[Dataset items]
====

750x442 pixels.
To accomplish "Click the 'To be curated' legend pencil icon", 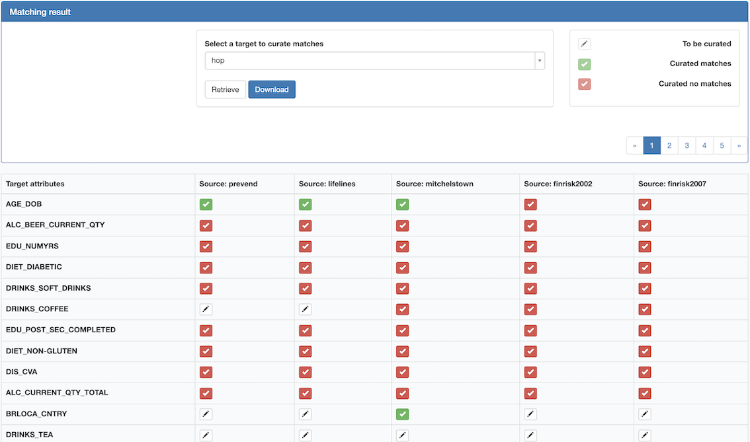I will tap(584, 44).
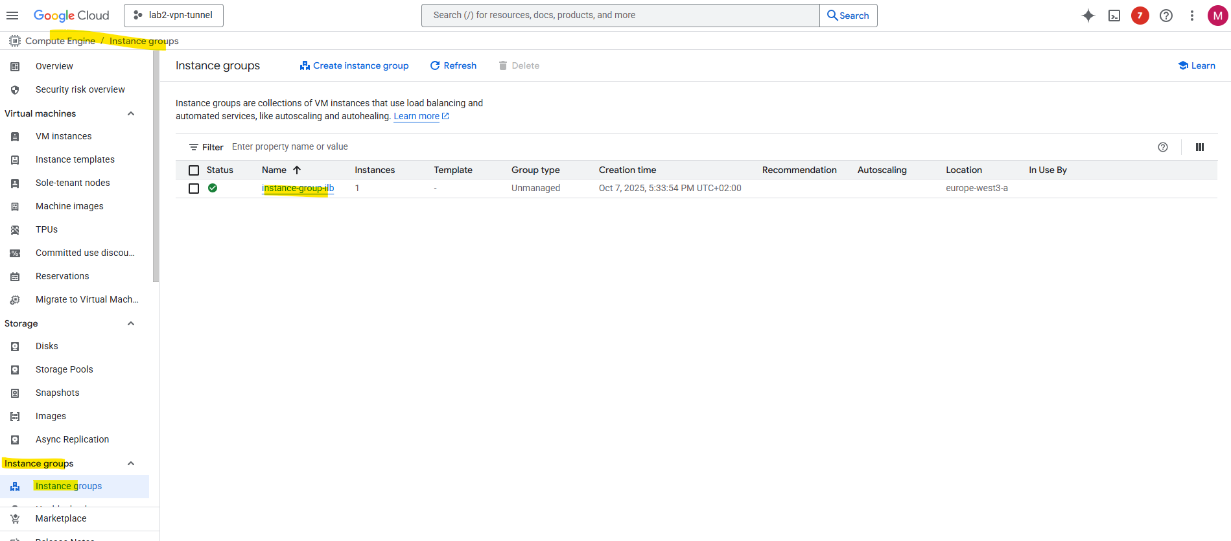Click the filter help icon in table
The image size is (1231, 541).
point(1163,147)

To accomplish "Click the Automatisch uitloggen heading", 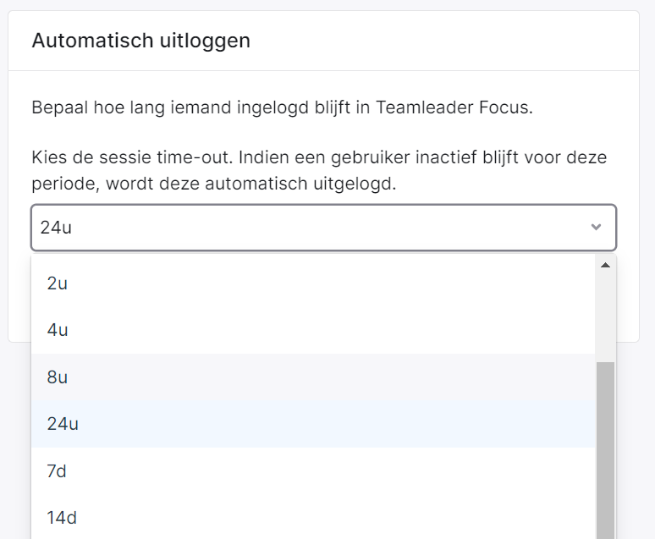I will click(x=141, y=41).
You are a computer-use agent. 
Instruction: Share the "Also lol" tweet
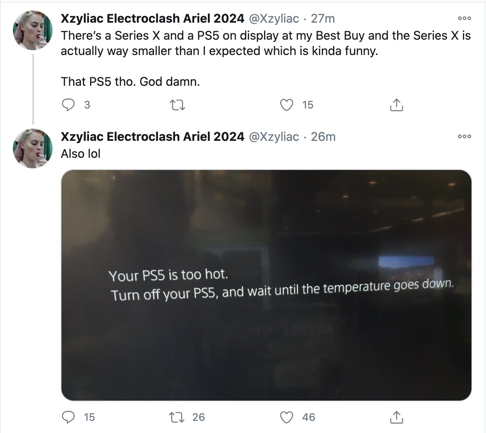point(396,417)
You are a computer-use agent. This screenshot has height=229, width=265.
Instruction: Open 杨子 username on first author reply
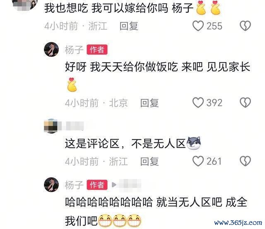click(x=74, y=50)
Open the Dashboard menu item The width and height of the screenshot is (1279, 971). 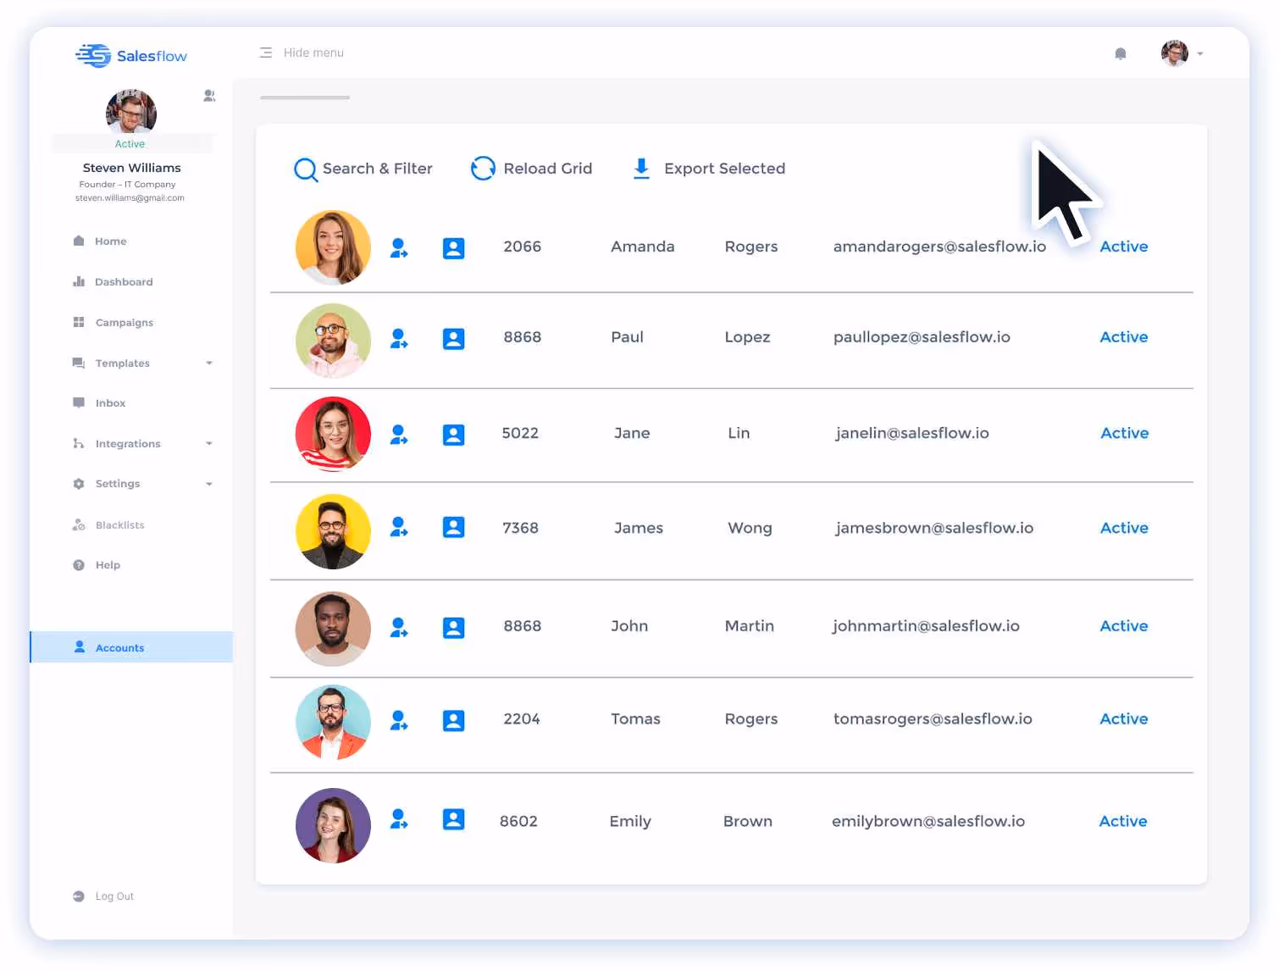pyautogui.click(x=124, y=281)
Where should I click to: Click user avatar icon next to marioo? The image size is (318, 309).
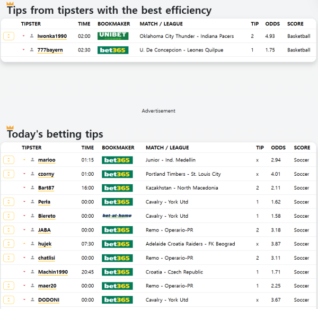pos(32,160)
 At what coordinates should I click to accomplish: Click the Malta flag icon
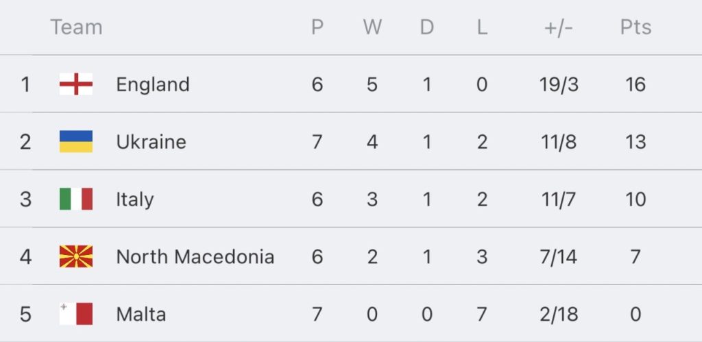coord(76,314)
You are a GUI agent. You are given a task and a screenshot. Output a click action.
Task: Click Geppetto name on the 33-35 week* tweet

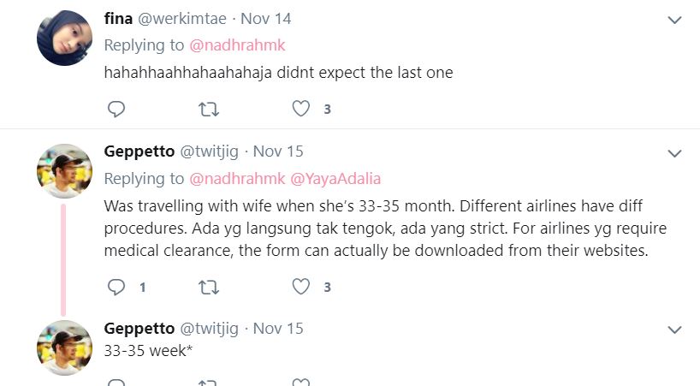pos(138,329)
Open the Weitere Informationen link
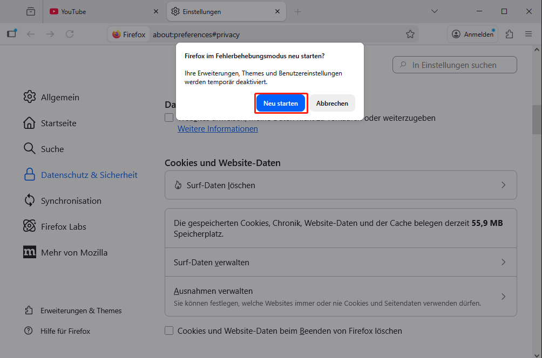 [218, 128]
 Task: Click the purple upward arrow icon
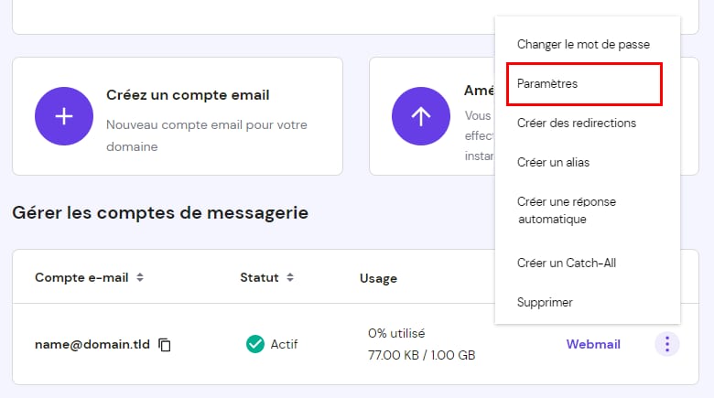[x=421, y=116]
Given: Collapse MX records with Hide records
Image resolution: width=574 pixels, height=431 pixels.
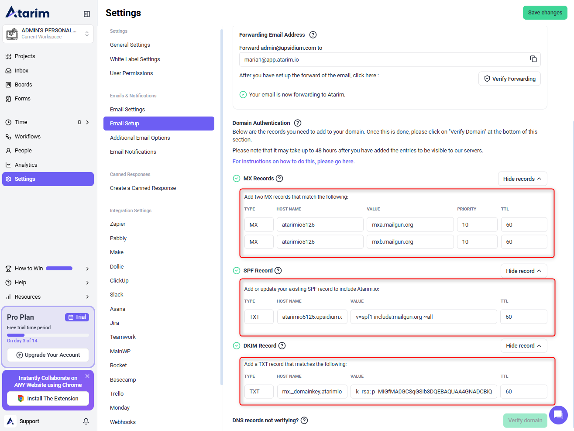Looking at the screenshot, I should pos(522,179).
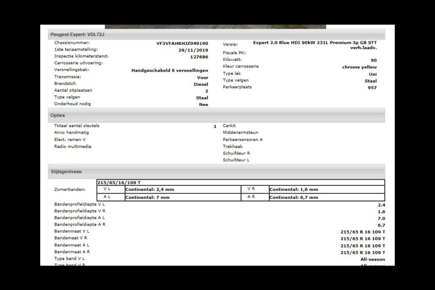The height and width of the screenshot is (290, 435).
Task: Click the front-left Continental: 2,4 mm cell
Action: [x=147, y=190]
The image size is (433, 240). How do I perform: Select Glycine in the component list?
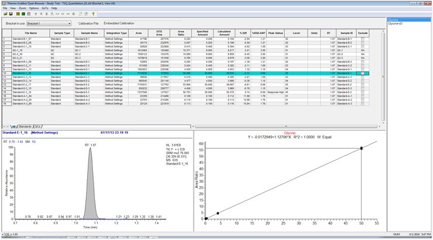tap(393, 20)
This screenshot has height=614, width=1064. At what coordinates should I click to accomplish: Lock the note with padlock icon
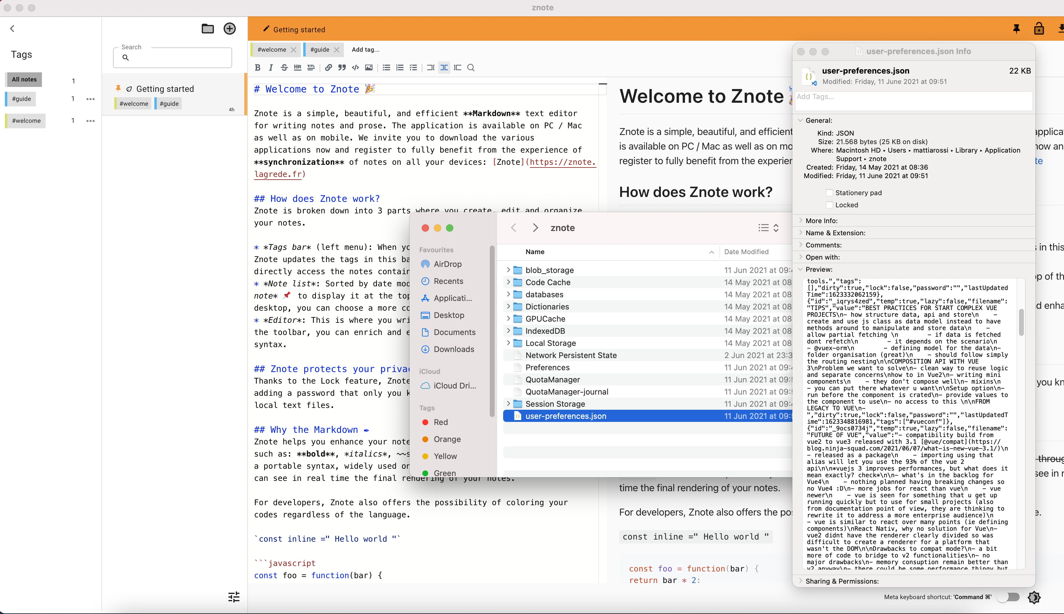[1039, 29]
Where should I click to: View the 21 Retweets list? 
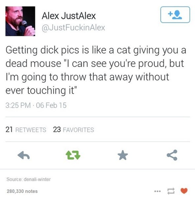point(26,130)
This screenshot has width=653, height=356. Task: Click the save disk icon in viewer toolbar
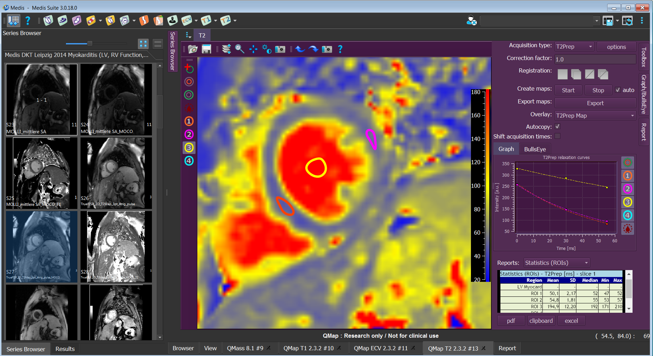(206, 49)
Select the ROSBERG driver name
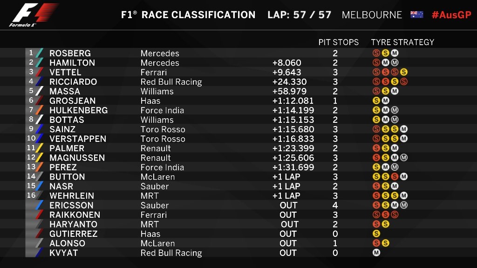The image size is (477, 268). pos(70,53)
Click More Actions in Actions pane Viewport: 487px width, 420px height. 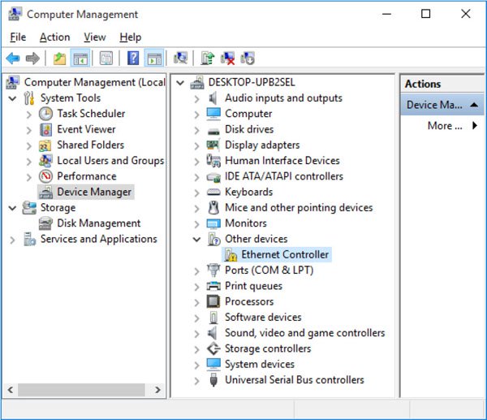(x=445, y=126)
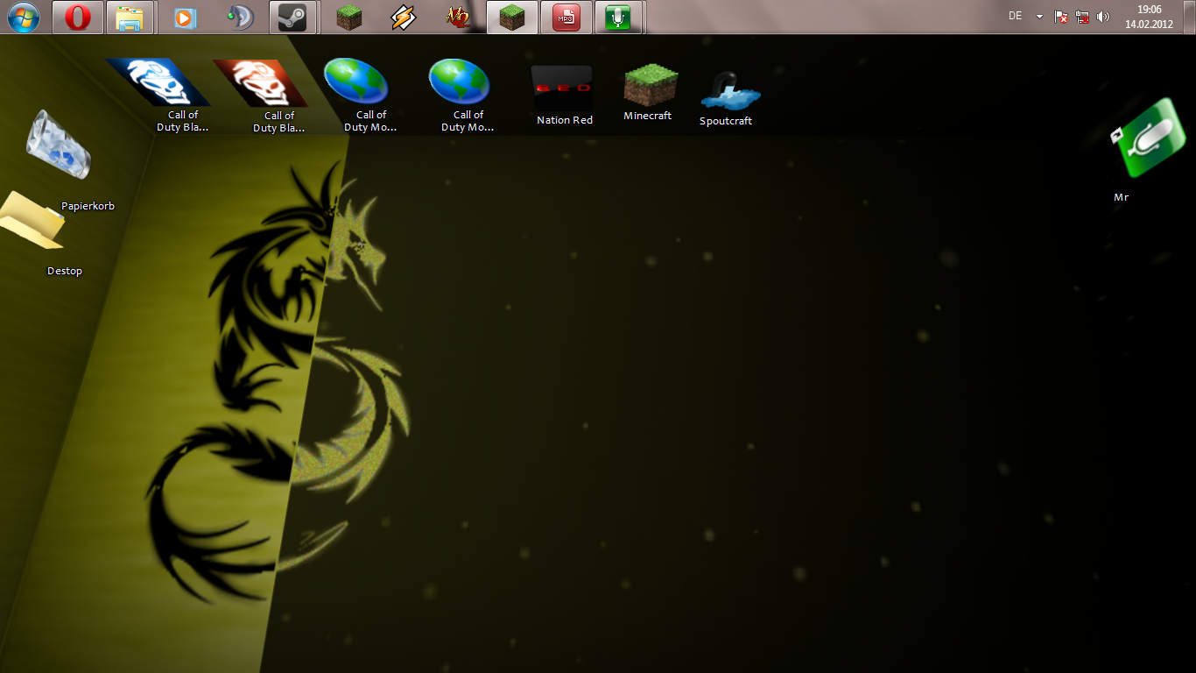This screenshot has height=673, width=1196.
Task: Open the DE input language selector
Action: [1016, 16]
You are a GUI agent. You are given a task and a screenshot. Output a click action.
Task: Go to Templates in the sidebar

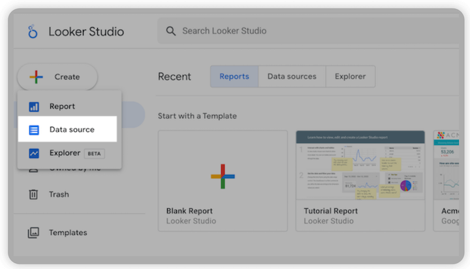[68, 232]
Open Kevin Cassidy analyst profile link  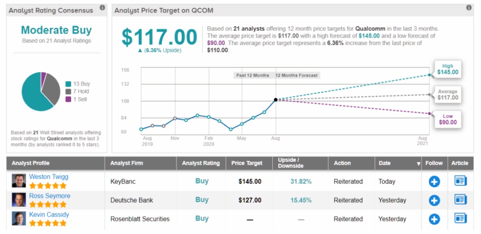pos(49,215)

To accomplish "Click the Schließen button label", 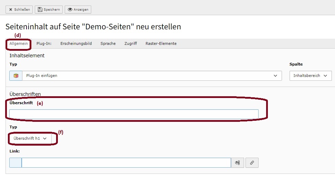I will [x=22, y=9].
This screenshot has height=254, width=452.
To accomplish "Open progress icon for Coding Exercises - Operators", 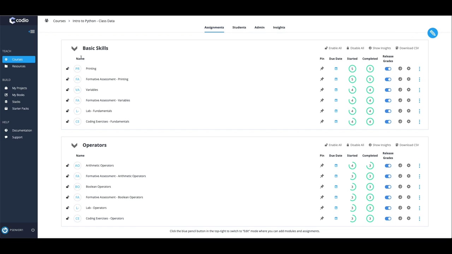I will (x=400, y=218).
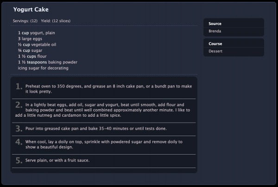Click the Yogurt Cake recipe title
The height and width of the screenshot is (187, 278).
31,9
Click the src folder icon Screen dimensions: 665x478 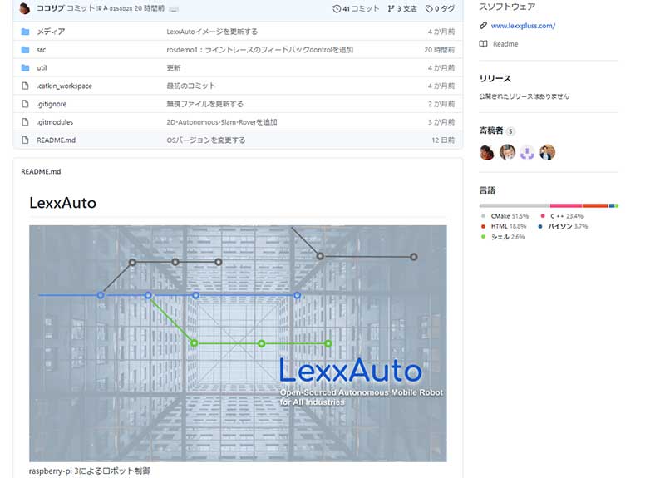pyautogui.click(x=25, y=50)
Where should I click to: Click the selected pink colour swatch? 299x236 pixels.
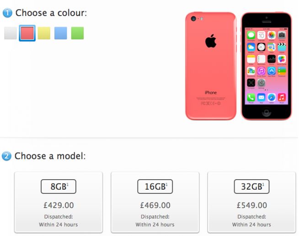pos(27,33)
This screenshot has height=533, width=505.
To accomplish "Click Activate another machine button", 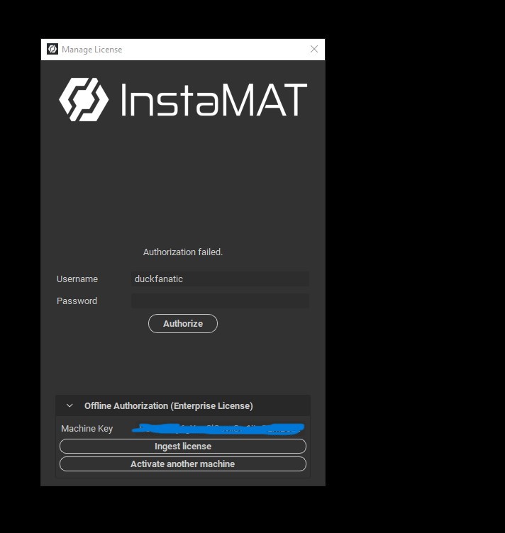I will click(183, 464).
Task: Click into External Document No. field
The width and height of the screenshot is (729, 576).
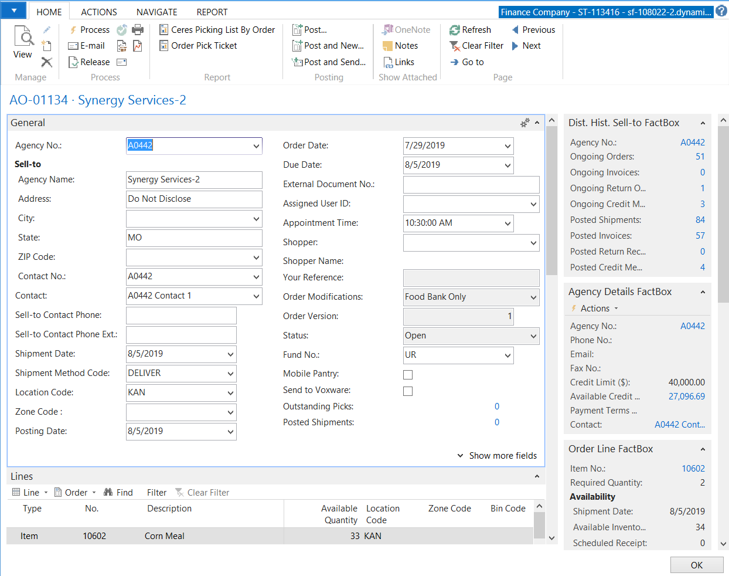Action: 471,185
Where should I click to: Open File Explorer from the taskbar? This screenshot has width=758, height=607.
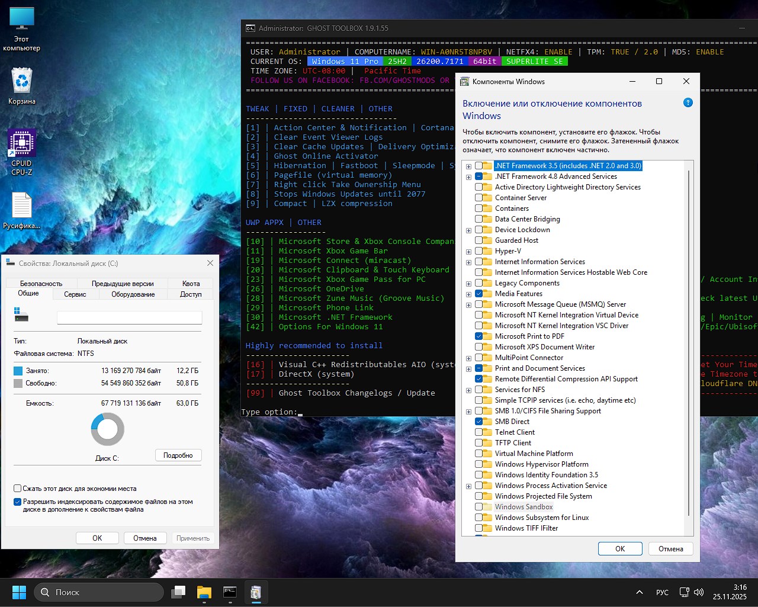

====

The answer should be one number, namely how many lines of the entries above include the string "computer".

2